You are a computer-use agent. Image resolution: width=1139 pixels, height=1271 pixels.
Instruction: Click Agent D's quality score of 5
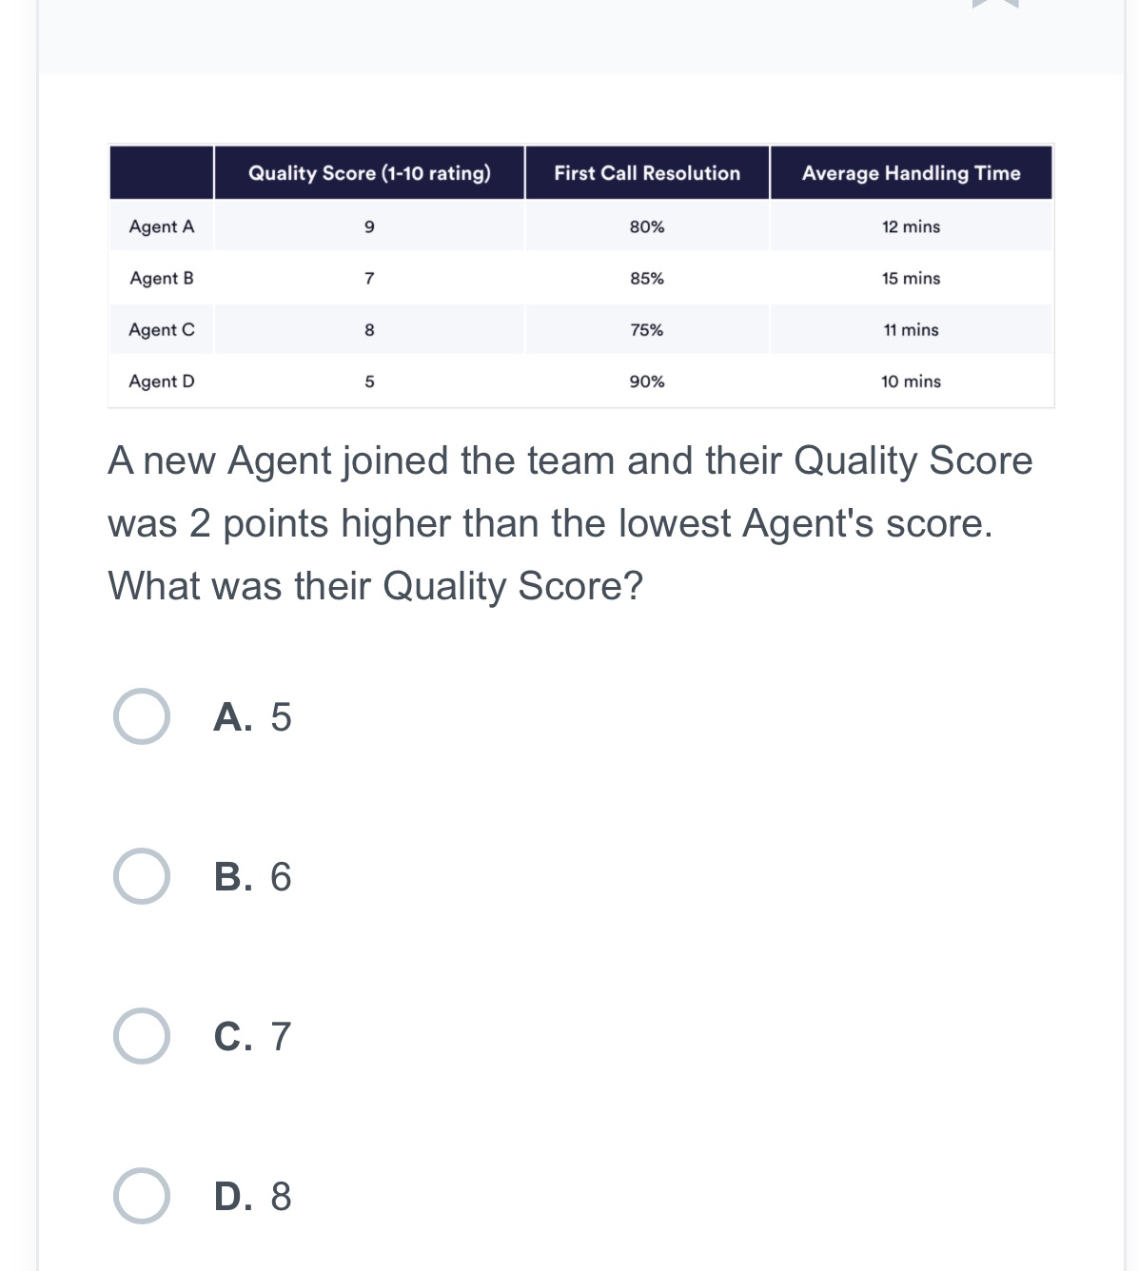pos(369,381)
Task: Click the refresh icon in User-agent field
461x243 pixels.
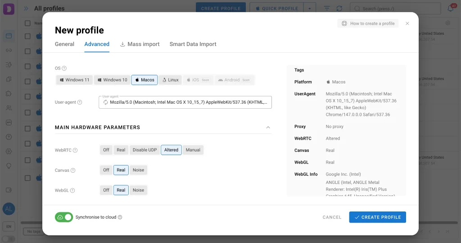Action: pyautogui.click(x=105, y=102)
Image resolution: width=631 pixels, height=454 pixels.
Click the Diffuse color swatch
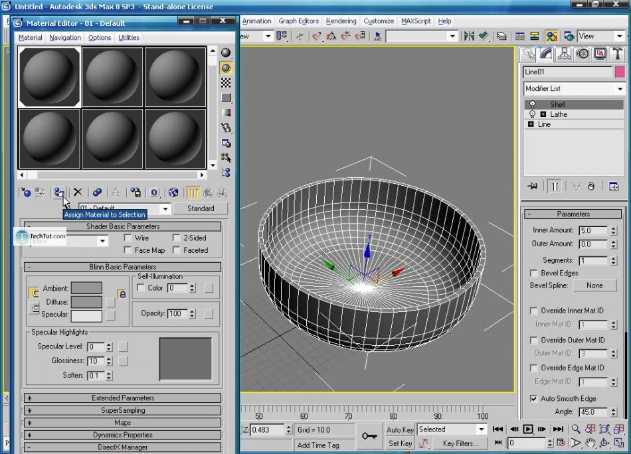[86, 302]
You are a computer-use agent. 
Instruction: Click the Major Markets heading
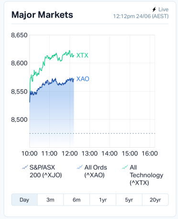(42, 15)
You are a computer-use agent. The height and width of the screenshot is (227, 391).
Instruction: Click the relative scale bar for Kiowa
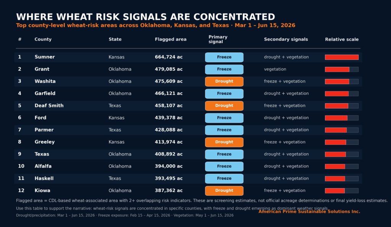tap(342, 191)
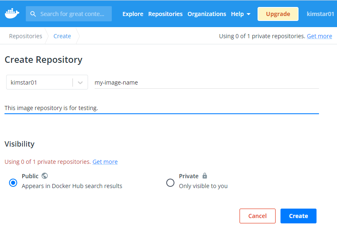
☆ ☆ ☆ ☆
* WHAT IS EXPECTED
Locate all lines in the listing above with the word "height" and copy them.

* SOLUTION FOR THIS PROBLEM
You are a computer-use agent. Image resolution: width=1139 pixels, height=1271 pixels.
Image resolution: width=631 pixels, height=454 pixels.
You are a computer-use agent. The height and width of the screenshot is (227, 391).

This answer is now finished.